## PAGE TEXT
========

Throughout the summer, the country enforced what it called an “adaptive lockdown,” which allowed regional authorities to tighten or ease restrictions depending on the situation locally. Whatever measures were imposed within this framework were totally inadequate and weakly enforced, permitting the Delta variant to spread unchecked.

In late September, the government announced that it would extend a state of emergency until the end of the year and issued a “yellow” warning for the entire country, which does little more than limit mass events and mandates mask wearing.

In the capital Kiev, Mayor Vitali Klitschko waited until Thursday to announce new restrictions to stem the virus’s spread. Starting November 1, restaurants, shopping centers and gyms will be closed and public transport limited to those who can show proof of vaccination or a negative PCR test.

As has been the case in many countries of the former Soviet Union where governments have promoted ethnic nationalism and religious obscurantism since 1991, widespread anti-vaccine propaganda in Ukraine has further undermined any attempts to contain the spread of the Delta variant.

========

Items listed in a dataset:
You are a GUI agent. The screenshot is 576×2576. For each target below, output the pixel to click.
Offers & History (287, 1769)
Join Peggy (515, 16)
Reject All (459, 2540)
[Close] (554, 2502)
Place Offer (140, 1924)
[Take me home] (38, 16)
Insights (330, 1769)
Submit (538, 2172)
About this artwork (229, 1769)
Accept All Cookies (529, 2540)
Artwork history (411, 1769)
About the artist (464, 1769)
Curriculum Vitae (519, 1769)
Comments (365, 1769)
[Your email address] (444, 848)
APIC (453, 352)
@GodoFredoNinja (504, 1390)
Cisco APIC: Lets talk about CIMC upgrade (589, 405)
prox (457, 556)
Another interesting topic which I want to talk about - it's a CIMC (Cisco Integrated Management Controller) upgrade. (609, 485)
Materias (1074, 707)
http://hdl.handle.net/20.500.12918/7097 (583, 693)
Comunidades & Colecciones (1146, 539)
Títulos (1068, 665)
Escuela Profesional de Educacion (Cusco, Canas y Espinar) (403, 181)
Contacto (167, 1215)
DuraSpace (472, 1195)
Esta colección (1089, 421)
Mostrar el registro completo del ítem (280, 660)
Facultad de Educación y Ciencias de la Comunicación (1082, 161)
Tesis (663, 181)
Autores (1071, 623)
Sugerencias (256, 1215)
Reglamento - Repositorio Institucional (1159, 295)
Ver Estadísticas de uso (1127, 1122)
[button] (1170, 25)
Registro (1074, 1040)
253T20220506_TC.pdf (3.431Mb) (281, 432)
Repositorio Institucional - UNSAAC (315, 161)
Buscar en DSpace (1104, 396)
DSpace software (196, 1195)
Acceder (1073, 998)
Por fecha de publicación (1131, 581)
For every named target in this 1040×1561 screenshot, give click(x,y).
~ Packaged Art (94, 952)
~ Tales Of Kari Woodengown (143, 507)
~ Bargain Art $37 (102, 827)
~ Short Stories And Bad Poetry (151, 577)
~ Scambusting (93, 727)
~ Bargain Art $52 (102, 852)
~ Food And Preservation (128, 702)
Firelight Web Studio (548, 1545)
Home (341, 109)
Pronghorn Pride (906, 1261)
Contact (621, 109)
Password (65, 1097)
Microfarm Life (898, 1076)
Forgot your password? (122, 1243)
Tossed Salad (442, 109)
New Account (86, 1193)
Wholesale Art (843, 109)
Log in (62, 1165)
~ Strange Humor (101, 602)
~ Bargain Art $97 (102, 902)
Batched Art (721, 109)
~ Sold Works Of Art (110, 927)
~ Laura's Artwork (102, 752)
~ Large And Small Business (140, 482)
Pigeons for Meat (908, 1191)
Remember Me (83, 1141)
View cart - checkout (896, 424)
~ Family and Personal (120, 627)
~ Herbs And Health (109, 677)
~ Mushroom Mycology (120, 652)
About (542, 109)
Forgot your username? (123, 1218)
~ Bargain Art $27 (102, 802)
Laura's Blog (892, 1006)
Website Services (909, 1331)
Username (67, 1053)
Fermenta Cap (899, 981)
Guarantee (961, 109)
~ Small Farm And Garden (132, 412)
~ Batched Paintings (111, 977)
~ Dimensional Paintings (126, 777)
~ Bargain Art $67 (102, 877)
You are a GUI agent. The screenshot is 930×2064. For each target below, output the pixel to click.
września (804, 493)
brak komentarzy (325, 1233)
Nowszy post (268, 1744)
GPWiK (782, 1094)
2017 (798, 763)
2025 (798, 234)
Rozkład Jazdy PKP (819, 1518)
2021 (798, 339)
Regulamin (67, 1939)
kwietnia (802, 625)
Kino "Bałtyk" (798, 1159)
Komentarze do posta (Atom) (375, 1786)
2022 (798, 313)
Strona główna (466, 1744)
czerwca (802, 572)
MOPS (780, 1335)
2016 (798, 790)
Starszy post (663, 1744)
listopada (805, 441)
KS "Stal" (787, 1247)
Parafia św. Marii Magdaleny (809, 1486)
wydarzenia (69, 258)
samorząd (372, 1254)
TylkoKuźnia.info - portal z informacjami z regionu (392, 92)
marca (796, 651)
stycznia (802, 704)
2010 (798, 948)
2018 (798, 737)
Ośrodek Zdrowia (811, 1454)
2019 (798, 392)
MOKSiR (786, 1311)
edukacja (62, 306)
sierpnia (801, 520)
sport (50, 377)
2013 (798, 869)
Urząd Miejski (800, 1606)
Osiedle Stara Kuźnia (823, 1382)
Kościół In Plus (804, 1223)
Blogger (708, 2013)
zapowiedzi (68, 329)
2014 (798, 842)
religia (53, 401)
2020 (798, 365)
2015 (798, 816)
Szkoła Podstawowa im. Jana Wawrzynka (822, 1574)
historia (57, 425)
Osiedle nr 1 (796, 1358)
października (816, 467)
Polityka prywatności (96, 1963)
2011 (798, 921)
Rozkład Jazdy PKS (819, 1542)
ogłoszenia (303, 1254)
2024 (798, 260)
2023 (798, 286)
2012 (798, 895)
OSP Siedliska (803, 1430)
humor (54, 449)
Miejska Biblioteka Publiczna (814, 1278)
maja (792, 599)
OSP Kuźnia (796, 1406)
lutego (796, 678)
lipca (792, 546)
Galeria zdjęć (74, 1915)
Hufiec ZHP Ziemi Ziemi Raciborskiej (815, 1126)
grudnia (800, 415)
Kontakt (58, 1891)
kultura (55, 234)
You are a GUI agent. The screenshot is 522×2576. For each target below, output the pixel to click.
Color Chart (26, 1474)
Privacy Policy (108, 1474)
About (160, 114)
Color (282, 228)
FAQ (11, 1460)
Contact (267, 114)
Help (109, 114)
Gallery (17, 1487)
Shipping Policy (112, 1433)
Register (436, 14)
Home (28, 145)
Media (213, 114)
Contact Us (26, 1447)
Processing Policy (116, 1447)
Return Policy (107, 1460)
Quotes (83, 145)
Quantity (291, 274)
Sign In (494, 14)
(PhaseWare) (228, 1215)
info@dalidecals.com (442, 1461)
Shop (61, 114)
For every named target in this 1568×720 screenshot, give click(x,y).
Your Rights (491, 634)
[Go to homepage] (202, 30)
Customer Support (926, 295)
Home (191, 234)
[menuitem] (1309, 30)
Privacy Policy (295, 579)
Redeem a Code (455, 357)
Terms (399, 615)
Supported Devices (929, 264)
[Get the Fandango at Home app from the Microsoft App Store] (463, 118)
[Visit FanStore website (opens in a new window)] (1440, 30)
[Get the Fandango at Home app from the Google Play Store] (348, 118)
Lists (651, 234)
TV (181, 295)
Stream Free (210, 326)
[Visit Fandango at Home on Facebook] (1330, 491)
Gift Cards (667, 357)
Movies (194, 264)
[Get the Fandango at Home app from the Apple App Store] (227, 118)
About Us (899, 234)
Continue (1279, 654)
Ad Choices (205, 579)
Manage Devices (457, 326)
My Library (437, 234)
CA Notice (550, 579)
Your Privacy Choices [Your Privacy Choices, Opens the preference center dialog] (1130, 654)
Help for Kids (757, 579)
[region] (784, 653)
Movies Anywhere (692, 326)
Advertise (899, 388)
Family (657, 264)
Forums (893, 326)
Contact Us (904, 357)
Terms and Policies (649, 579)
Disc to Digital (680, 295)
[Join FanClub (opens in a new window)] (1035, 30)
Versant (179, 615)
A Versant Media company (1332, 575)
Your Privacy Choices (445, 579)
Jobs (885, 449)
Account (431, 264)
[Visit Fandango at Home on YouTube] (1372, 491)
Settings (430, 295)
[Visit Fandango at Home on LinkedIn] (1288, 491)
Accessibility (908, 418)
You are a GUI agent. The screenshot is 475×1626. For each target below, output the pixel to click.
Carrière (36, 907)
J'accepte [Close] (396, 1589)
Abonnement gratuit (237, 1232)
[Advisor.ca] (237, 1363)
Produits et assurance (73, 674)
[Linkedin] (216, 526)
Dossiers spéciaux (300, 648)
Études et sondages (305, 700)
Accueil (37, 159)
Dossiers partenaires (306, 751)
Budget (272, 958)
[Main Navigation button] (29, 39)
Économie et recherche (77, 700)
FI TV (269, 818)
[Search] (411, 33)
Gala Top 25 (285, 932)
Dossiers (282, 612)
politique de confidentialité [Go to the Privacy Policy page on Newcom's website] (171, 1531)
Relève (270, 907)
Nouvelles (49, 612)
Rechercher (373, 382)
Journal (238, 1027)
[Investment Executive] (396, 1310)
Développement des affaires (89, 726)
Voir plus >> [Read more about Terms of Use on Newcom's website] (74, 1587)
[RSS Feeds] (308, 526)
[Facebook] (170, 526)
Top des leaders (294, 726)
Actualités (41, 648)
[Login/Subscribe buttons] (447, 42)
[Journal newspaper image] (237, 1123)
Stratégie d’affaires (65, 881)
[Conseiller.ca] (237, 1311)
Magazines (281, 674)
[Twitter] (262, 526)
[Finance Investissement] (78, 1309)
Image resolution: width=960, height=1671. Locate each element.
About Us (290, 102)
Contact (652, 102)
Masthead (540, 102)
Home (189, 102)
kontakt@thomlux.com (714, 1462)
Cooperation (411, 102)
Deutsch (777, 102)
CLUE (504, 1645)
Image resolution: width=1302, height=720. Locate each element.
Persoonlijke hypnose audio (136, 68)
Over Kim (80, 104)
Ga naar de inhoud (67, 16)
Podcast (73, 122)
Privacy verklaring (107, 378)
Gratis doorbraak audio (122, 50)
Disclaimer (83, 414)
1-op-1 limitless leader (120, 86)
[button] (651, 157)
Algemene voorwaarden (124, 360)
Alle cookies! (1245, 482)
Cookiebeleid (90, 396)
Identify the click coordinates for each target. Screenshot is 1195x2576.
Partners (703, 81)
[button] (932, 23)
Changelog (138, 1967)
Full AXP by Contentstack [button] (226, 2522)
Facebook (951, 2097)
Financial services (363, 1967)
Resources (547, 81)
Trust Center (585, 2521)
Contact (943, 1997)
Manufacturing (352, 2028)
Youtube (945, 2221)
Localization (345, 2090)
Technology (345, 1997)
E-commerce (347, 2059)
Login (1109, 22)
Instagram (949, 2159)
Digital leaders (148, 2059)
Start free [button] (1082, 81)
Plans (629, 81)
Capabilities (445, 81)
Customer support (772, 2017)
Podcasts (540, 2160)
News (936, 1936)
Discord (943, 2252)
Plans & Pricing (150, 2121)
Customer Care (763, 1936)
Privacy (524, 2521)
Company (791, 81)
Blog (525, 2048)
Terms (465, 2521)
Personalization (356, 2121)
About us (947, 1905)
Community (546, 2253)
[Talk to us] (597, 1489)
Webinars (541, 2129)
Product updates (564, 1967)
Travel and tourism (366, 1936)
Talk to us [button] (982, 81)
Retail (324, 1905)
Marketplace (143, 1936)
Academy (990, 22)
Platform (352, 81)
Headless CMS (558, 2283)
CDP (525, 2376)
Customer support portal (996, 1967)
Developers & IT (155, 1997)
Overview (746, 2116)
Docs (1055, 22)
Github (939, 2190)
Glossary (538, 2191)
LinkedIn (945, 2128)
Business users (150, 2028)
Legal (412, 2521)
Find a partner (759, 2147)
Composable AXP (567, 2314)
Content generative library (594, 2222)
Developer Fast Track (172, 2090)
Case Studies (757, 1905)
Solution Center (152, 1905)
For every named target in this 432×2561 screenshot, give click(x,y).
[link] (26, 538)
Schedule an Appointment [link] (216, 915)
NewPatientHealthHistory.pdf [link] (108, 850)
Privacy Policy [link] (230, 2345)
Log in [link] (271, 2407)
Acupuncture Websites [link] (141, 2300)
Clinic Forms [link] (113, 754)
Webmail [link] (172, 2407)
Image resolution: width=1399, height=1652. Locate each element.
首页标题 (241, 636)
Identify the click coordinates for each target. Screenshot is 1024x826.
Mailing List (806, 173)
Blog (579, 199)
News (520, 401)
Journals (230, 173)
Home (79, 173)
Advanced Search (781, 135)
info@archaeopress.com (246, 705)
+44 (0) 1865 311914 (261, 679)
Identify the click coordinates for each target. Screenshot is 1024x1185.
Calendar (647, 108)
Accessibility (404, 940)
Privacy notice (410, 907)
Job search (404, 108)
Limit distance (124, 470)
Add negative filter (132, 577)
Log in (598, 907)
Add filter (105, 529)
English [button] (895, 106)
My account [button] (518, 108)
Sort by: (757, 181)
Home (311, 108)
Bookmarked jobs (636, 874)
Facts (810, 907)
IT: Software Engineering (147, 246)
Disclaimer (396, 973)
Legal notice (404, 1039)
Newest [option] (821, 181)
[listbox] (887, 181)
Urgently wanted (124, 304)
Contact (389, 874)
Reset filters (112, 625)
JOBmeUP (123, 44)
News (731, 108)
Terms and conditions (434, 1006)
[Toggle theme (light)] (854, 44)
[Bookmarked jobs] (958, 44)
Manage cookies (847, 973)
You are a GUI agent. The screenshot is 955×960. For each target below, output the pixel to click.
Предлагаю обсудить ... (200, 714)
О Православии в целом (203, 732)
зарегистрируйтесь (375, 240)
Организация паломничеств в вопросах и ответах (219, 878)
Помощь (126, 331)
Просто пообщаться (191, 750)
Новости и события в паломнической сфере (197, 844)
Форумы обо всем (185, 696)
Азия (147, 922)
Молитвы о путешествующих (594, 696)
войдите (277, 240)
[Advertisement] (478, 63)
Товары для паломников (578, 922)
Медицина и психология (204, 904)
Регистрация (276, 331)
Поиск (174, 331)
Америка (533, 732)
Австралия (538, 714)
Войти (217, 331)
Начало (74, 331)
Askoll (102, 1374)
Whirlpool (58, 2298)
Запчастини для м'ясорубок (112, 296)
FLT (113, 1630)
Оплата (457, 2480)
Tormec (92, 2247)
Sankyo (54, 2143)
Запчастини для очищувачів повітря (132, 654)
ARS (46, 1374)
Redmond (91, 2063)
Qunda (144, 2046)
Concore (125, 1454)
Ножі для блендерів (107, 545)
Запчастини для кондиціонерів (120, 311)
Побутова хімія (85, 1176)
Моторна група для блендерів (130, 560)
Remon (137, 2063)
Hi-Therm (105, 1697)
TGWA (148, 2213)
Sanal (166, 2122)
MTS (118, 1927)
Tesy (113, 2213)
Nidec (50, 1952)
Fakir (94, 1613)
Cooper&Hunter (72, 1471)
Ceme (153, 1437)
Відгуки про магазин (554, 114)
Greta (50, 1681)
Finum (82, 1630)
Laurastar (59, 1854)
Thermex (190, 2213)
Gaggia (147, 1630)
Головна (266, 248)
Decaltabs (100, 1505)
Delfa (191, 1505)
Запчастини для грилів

========

## EXERCISE BRIEF
Rewrite the paragraph of the passage on Ukraine's pandemic measures that begins "In late September" as a short list, keeping its main facts.

## THE COMPLETED TASK
- Late September: the government announced an extension of the state of emergency until the end of the year.
- It issued a "yellow" warning for the entire country.
- The warning does little more than limit mass events and require mask wearing.